Help Modes
Help modes control how the LLM learns about your CLI's capabilities. Different modes test different aspects of agent-readiness.
The Three Modes
injected (default)
The CLI's help text is injected into the LLM's prompt before each task.
help_modes:
- injected
How it works: cli-bench runs <cli> --help (and subcommand help), captures the output, and includes relevant sections in the prompt. Help text is selected based on task keywords (up to ~4K characters), so the LLM sees the most relevant help for each task.
Tests: Can the LLM use your CLI when given the documentation?
Best for: Initial benchmarking, CLIs with good --help output, testing if your help text is clear.
discoverable
The LLM must discover help on its own by running commands.
help_modes:
- discoverable
How it works: The LLM only gets the CLI name and the task intent. It must run <cli> --help or explore on its own.
Tests: Can the LLM figure out your CLI without pre-loaded docs?
Best for: Testing CLI discoverability, measuring the cost of discovery (extra turns and tokens).
none
No help text is provided and the LLM is not prompted to discover it.
help_modes:
- none
How it works: The LLM only gets the CLI name and the task intent. It relies on training data knowledge.

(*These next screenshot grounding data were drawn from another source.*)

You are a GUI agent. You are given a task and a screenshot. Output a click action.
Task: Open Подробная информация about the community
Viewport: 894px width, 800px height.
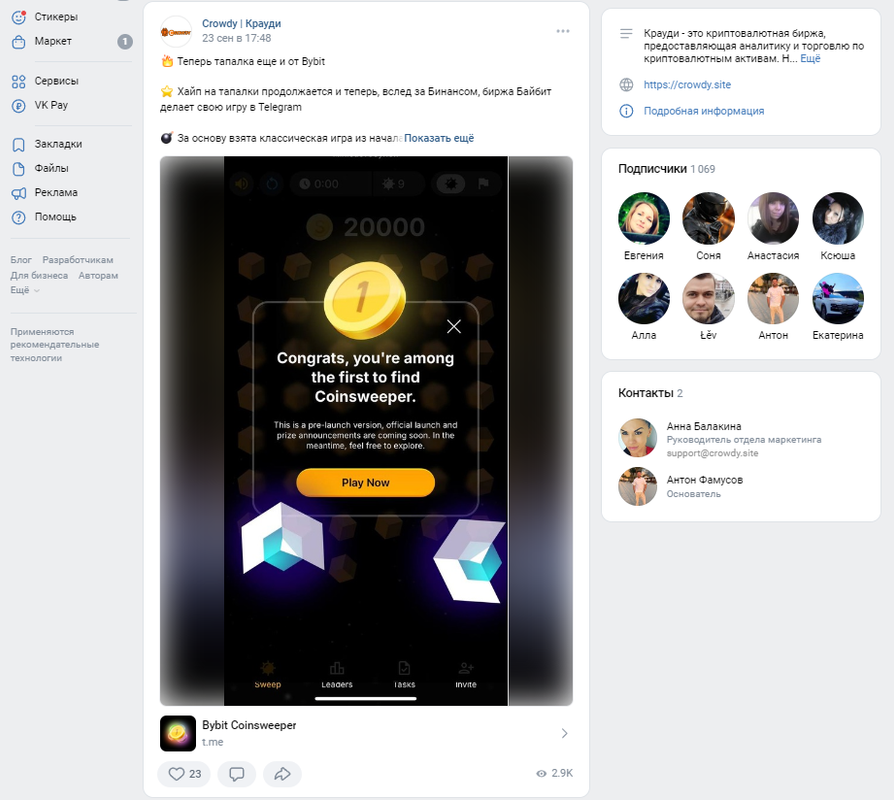pyautogui.click(x=704, y=111)
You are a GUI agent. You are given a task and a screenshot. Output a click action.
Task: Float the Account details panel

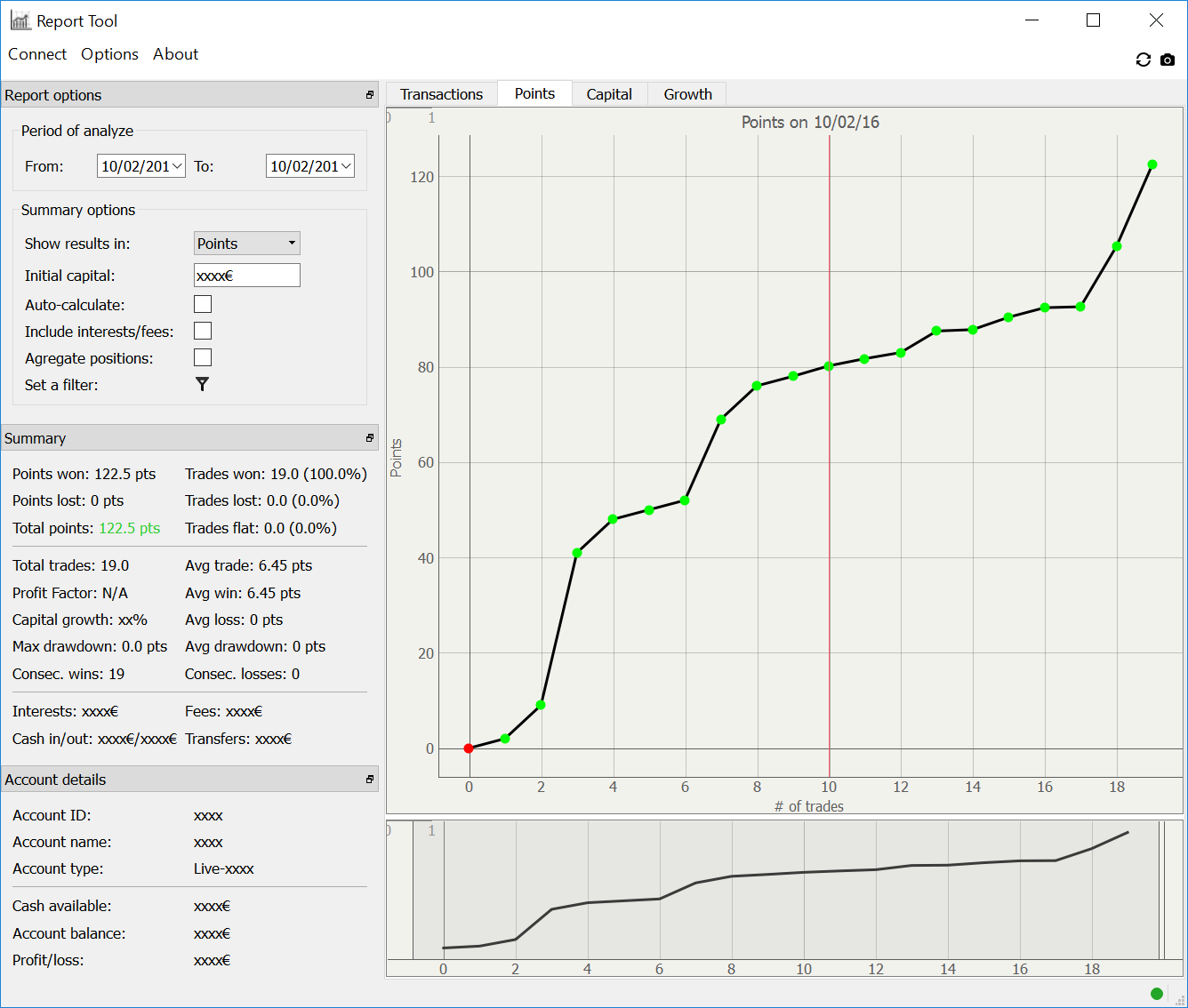370,780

Tests: Does the LLM already know your CLI from training data?
Best for: Well-known CLIs (git, docker, npm), measuring baseline LLM knowledge.
Using Multiple Modes
Test with multiple modes to compare:
help_modes:
- injected
- discoverable
Each mode runs all tasks independently. Results are tagged by help mode in the dashboard, so you can see:
- How much your help text improves pass rates (injected vs. none)
- How discoverable your CLI is (discoverable vs. injected)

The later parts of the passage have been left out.